Eine Rezension von Ole Hruschka erschienen in der Zeitschrift für Theaterpädagogik, Heft 79, S. 52
81 Sprüche zur Enthärtung unserer Welt
On the Softening of Our World. 81 Sayings
Mitten in der ersten Corona-Welle, Ende April 2020, verschickt Manfred Schewe an Freund*innen und Kolleg*innen aus seinem internationalen Netzwerk eine E-Mail. Unter dem Eindruck der aktuellen Situation entwickelt der emeritierte Professor der University College Cork (Irland) die Idee zu einem Buchprojekt unter dem Motto „Es muss anders werden”.
Sein Ziel ist es, sich und Anderen Mut zu machen – und zwar durch das „Sichtbarmachen unserer kollektiven Weisheit”. Jede/r Beitragende ist aufgefordert, sich „mit einem kritischen Aspekt unserer gesellschaftlichen Wirklichkeit (national/international) auseinandersetzen und dazu einen selbsterdachten Spruch und möglichst auch Kommentar (max. eine Seite)” zu liefern.

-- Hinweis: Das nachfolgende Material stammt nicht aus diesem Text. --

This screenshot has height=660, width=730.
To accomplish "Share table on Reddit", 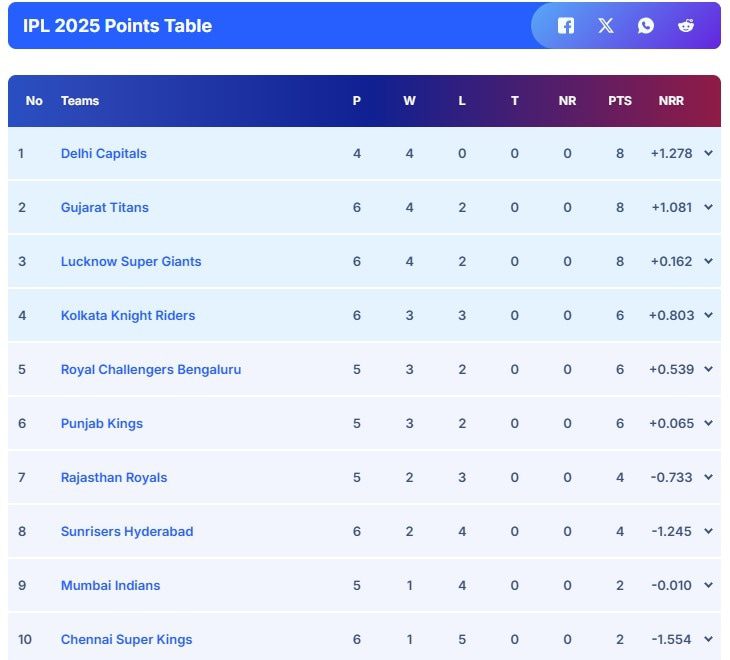I will [686, 26].
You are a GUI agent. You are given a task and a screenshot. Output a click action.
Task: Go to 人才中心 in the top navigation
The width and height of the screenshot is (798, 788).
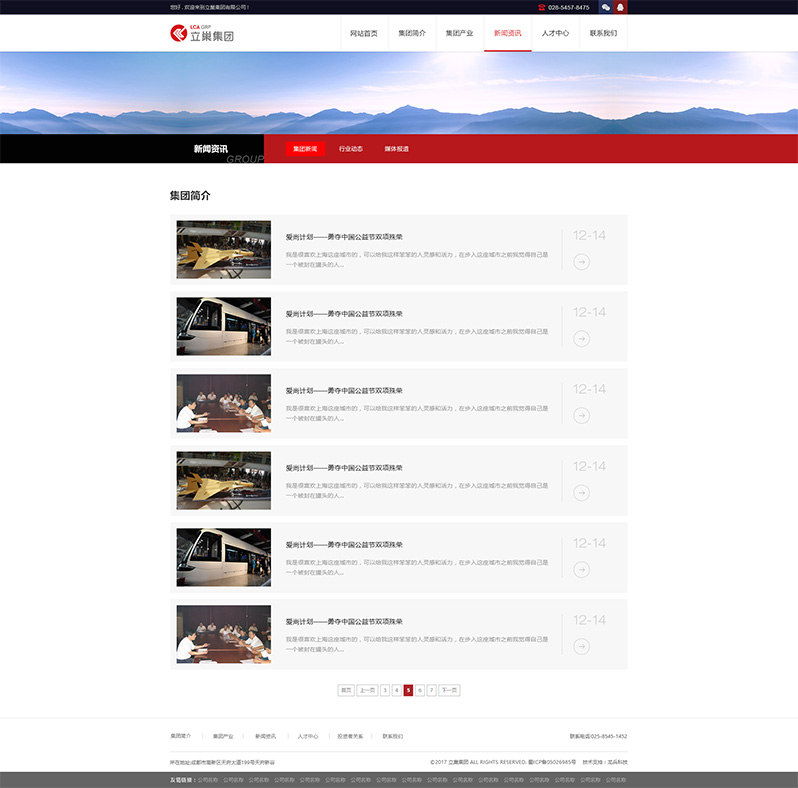click(555, 33)
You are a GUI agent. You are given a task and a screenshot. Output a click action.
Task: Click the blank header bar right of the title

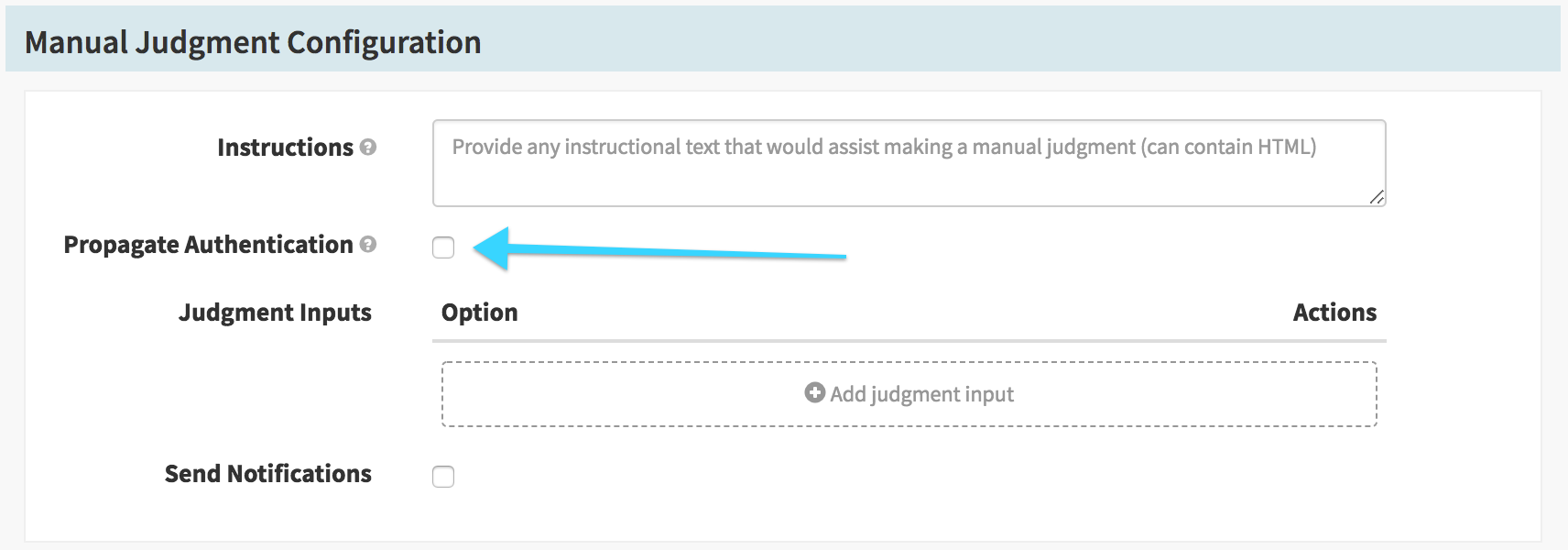pos(1007,40)
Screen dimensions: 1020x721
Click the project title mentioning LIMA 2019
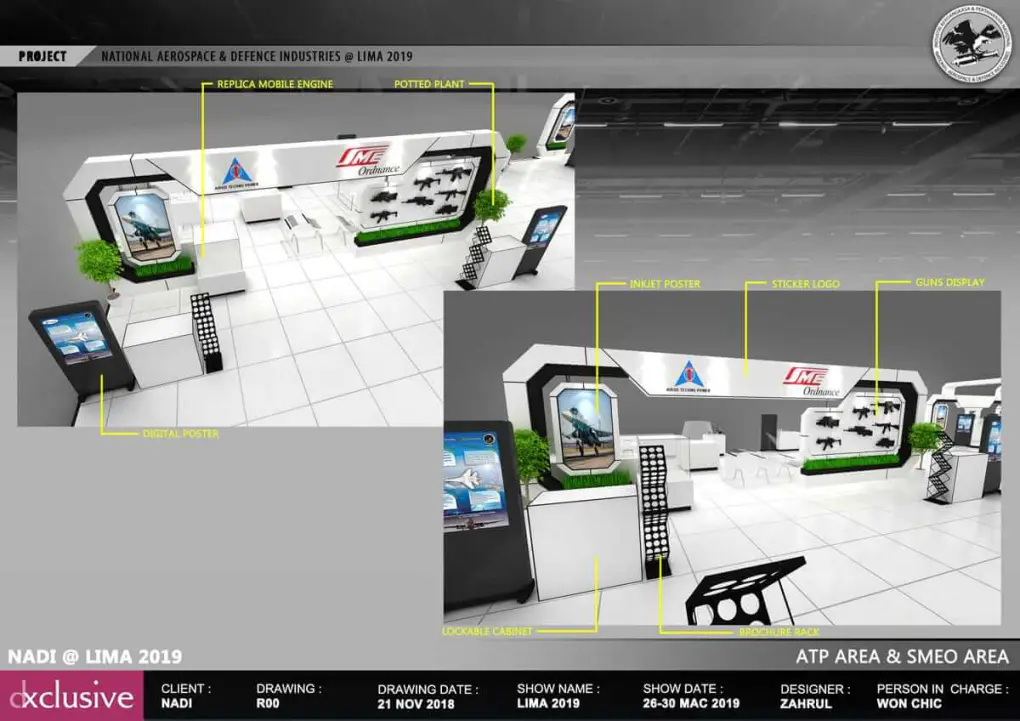[x=256, y=57]
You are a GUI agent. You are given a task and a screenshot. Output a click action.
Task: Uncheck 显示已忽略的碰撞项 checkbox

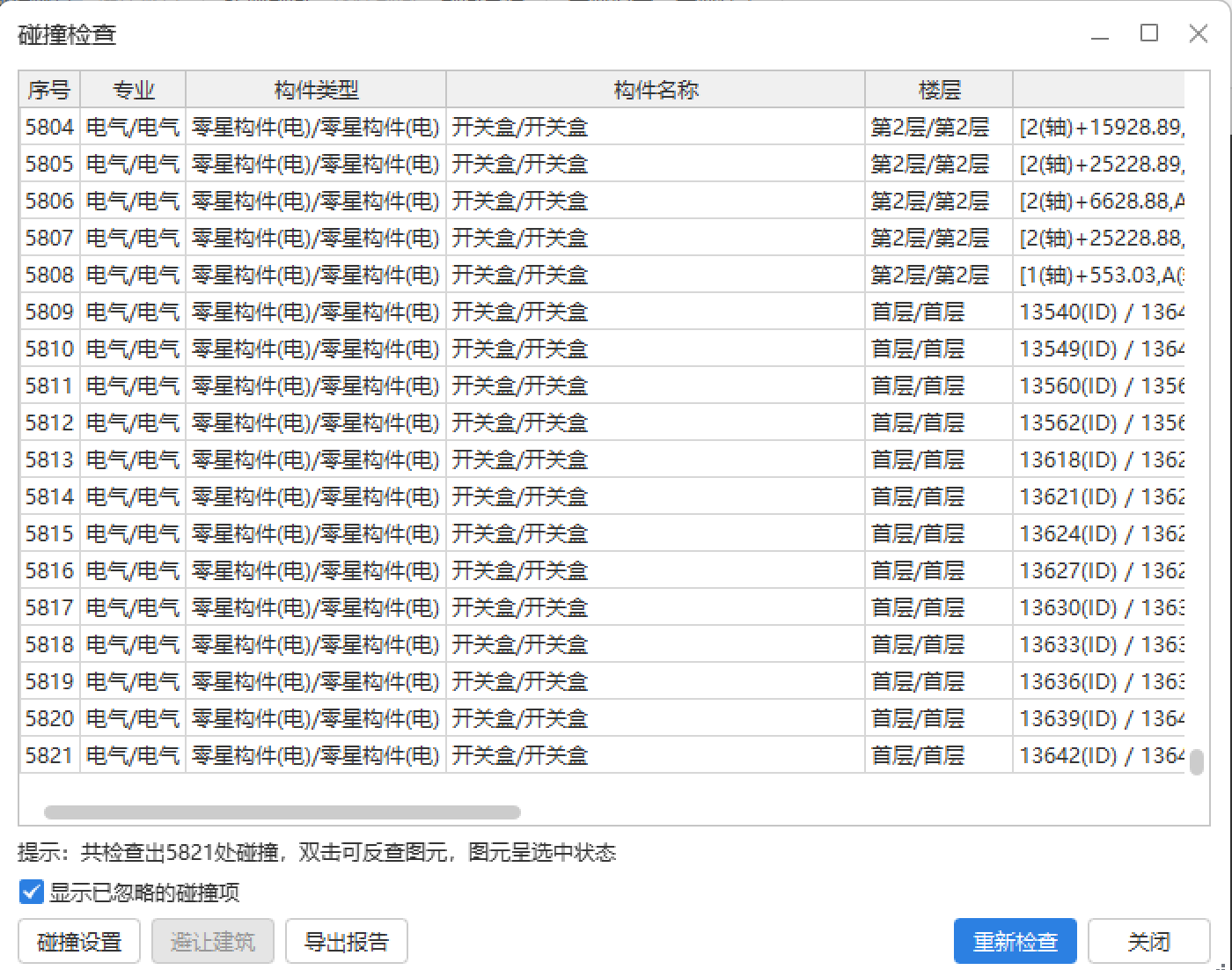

Folgende Zeilen aus einem Gedicht von Bertolt Brecht sollen dabei als kreativer Schreibimpuls dienen:
Dass das weiche Wasser in Bewegung –
Mit der Zeit den mächtigen Stein besiegt.
Du verstehst, das Harte unterliegt.
In Brechts Exil-Lyrik über die Legende von der Entstehung des Buches Taoteking auf dem Weg des Laotse in die Emigration geht es um einen Gelehrten, der sein gebündeltes Wissen in 81 Sprüchen an einen beharrlich nachfragenden Zöllner weitergibt. Während Brechts Text selbst jedoch den Inhalt dieser Sprüche nur andeutet, verständigen sich die 81 Beitragenden aus Schewes Sammelband ganz konkret darüber, was sie in dieser unstabilen Welt als hart empfinden und wie dieses Harte überwunden werden könnte. Entstanden ist so ein sehr persönlicher Band: Autor*innen aus vierzehn Ländern und unterschiedlichen Berufsfeldern bieten gesellschaftspolitische Fragen und Anregungen, intellektuelle und lebenspraktische
Einsichten. Auch die ZfT-Gründungsherausgeber Gerd Koch und Florian Vaßen sind vertreten mit Reflexionen über Brechts Konzept der „Lebenskunst” (Koch) bzw. mit einer luziden, sehr zeitgemäßen Interpretation von Brechts Gedicht „Die Maske des Bösen” (Vaßen). Die zweisprachig (deutsch/englisch) erschienenen, sorgfältig übersetzten Beiträge wollen „einen interkulturellen Dialog über unsere Welt nach Covid-19 anstoßen”; überwiegend stammen sie jedoch aus privilegierteren Teilen der Erde, in denen es (wiederum mit Brecht gesprochen) wohl etwas leichter fällt, moralisch aufzutreten.
Doch wo und wie auch immer – hier wird länderübergreifend engagiert gedacht, diskutiert und weise gehandelt. Zu danken ist dafür allerdings nicht nur den vielerorts lebenden Autor*innen, die ihre Erfahrungen in diesem Buch mit uns Leser*innen teilen. Auch dem Herausgeber sei gedankt, er hat den Weisen ihre Weisheit abverlangt.